Here, we’re lowering variance to create skill-based interactions where we can. That’s why, when you play this Cube, every player starts each game with an
emblem that says:
That’s it. In an attempt to provide an opportunity to meaningfully interact with your opponent’s board, every pair of Wastes you have in your hand is a
removal spell. You can’t be a jerk and blast a basic land, but you can blow up anything else. Although seemingly powerful, the cost is steep; you will
always two-for-one yourself, and you will give up the opportunity to play them as lands to power your hungry artifacts and spells. Thus, it is a critical
tradeoff. Card advantage opportunities are minimal in this format, so you can’t just outpace someone every time. So yes, you can kill that three-drop with
two Wastes, but you still have to spend the mana to do it. It also makes indestructible particularly powerful, and that is also intentional. I considered
allowing you to counter spells with converted mana cost X, too, but I thought they were almost identical and would overcomplicate things. Wastes, which
would otherwise be strictly worse than any other nonbasic land that produced mana, have new life, and hopefully, it will add a whole new dimension to the
decisions you make while playing the Cube.

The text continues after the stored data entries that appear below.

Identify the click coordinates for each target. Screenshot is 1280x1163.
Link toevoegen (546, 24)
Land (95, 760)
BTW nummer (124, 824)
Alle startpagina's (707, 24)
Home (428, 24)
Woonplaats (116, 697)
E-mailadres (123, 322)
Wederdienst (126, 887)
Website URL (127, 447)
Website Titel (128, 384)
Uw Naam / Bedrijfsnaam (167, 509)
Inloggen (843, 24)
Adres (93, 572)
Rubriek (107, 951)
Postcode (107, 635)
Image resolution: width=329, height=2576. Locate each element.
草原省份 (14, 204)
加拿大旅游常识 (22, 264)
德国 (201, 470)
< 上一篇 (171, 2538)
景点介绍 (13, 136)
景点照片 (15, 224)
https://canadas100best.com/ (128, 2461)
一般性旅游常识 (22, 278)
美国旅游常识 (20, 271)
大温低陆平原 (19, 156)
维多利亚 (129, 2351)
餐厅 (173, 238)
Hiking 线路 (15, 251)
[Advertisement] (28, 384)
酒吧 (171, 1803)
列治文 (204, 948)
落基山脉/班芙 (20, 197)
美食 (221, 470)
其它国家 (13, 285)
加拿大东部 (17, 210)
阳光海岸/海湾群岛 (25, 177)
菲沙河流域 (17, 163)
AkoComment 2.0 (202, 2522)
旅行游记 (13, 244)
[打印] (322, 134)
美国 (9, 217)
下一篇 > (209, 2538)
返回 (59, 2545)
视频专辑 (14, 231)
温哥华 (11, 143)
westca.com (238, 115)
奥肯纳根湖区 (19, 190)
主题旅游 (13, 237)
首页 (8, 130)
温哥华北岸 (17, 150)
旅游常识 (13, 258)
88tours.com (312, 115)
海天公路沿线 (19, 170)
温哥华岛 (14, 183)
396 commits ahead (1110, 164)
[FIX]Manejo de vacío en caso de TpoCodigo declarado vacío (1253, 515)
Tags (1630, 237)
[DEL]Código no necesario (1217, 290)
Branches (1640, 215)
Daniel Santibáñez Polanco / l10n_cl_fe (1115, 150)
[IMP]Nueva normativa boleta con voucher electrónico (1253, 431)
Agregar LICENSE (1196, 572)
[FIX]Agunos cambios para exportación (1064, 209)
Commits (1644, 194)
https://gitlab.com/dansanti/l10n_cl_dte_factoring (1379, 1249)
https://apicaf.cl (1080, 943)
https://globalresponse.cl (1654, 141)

As I was tweaking this emblem idea, I thought it would make a neat variant. Wouldn’t it be cool if you could do a Charm-like effect by discarding two basic
lands that share a type and paying some amount of mana? Maybe two Plains would let you give your creatures +1/+1, provide a 1/1 Soldier token, or prevent
all combat damage that turn? Might be too powerful, but you get the idea.
You might think you’re playing Magic with this Cube, but you are knee-deep in a colorless variant of Magic. I hope to get this built following the release
of Oath of the Gatewatch in a few weeks, and I’d love any input!
What’s your favorite colorless card from Oath of the Gatewatch, devoid or otherwise? Maybe Warping Wail has got you excited, or you like the idea
of Spatial Contortion, either for Standard or another, older format? Kozilek, the Great Distortion is pretty cool, too, and that activated ability is no
joke! As the Eldrazi march over the ruined plane of Zendikar, what is the spell you’d want to see them use?